11 July 2024

The Election Commission (EC) submitted a petition to the Constitutional Court today, seeking the dissolution of the Move Forward party and the barring of the party’s executive members from politics, in accordance with Section 92 (1) and (2) of the Political Parties Act.

This latest move follows the EC’s unanimous ruling, on March 12th, that there is enough evidence to believe that the Move Forward party attempted to overthrow Constitutional Monarchy and acted in a way deemed hostile to Constitutional Monarchy.

On January 31st, the Constitutional Court ruled, by a unanimous decision, that Pita Limjaroenrat, former Move Forward party leader, and the party had exercised their rights and liberties to attempt to overthrow the Constitutional Monarchy, by proposing amendments to Section 112 of the Criminal Code (the lèse majesté law), and had adopted the amendments as an election campaign policy.

The EC’s decision comes two days ahead of its weekly meeting, which normally takes place on Wednesday.

Former election commissioner Somchai Srisutthiyakorn recently said that the Constitutional Court will take no more than two months to reach a decision.

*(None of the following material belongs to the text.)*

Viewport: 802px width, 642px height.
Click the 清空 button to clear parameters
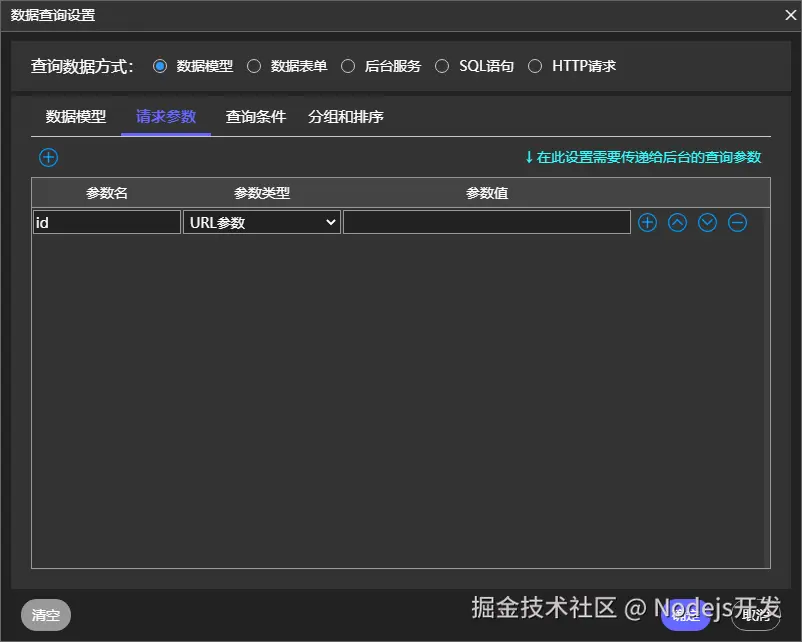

He said that there is a slim chance that the party will escape dissolution, adding that it must assess whether it will wait until there is a ruling from the court or let its party-list MPs, who sit on the executive committee, to resign now so that the other party members on the list can move up to fill the void, hence maintaining the number of party-list seats in the House.

Alternatively, it could let the constituency MPs resign to join a new party, to retain their parliamentary status, as this process must be completed with 60 days of a ruling from the court to dissolve the party.